Pennsylvania recently amended its Safe Haven laws to allow parents to surrender their newborns at urgent care centers without criminal liability. Previously, under Pennsylvania law, parents could only surrender their infants at hospitals, emergency medical services providers, and police stations without liability. However, in a recent amendment, Pennsylvania’s legislators expanded this law to include urgent care centers. Now, urgent care centers must accommodate the law through policies, training, and updates to their premises.
The Newborn Protection Act allows parents of infants 28 days old or younger to leave the infant at these ‘safe havens’ without criminal liability, so long as the newborn is not a victim of child abuse or neglect. If a child is a victim of child abuse and being surrendered, the parents may face criminal liabilities.
Healthcare providers are mandatory reporters of child abuse, under Pennsylvania law. As a baseline, healthcare providers always must report any suspected child abuse, even if a newborn is not being surrendered. Accordingly, healthcare providers, ideally, should already be training employees to know the signs of suspected abuse and have adequate reporting procedures in place. When a provider suspects abuse, they are responsible for filing a report of the suspected abuse with law enforcement. Given that urgent care centers are healthcare providers, these facilities should already have reporting procedures and training in place for suspected abuse.
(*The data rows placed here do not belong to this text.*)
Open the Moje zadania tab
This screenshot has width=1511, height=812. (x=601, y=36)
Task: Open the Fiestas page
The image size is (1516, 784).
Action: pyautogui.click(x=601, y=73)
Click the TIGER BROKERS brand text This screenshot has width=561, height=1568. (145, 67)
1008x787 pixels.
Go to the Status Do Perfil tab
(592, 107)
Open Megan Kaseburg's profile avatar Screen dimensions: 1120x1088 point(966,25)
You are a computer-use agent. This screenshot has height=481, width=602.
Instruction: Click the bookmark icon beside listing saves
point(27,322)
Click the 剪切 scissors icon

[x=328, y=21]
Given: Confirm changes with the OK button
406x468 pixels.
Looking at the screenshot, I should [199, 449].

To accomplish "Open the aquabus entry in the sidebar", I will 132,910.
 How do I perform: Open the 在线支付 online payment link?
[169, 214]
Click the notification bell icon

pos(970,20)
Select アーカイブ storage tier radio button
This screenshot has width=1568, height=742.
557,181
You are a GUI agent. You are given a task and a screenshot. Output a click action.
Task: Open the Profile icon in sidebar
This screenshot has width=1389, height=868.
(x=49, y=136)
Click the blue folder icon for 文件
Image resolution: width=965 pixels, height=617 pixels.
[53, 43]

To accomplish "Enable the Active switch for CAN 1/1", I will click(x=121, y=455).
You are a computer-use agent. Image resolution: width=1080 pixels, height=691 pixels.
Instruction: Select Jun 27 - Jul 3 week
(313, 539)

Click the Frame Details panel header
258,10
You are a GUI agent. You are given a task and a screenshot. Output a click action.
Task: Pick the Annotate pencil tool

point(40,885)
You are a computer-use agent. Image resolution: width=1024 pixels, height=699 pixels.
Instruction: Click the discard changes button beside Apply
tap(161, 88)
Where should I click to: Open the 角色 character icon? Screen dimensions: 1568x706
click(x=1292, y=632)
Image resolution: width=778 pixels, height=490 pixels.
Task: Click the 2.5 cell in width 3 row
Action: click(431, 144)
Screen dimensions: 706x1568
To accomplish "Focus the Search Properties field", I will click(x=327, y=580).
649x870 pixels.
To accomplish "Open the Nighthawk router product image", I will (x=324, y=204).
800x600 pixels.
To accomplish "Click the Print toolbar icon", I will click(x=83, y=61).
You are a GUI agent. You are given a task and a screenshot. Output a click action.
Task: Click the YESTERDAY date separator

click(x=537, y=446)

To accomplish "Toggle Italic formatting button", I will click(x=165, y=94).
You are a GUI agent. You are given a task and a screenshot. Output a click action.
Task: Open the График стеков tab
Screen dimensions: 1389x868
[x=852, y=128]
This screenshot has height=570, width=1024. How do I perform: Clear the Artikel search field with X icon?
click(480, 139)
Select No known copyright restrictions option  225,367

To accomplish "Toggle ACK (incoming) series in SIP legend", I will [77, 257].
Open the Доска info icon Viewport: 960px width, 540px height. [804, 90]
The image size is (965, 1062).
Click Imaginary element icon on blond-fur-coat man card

Yet, because urgent care centers do not offer as robust healthcare services as hospitals, the Newborn Protection Act will require urgent care centers to transport the surrendered newborn to a hospital and place the newborn in the care of another healthcare provider within that hospital. This is an additional step that hospitals do not need to undertake, as they already have the resources to assume custody of a surrendered newborn unlike an urgent care center, which is designed to only provide temporary and acute services.
Like hospitals, police stations, and emergency medical services providers, urgent care centers must now adequately train personnel to properly inquire into possible child abuse. Urgent care centers are now required to post signage, stating the hours in which they will accept newborns. The urgent care centers will be required to provide an incubator as well, for parents to anonymously surrender their children. Incubators lock from the inside so that third parties cannot access the surrendered newborn.
Ultimately, the Newborn Protection Act seeks to provide a safe way for parents to surrender children. However, urgent care centers will need to ensure they adapt their training and procedures to comply with the expansions of the Act as soon as possible, to ensure that they are not turning a blind eye to suspected child abuse or neglect.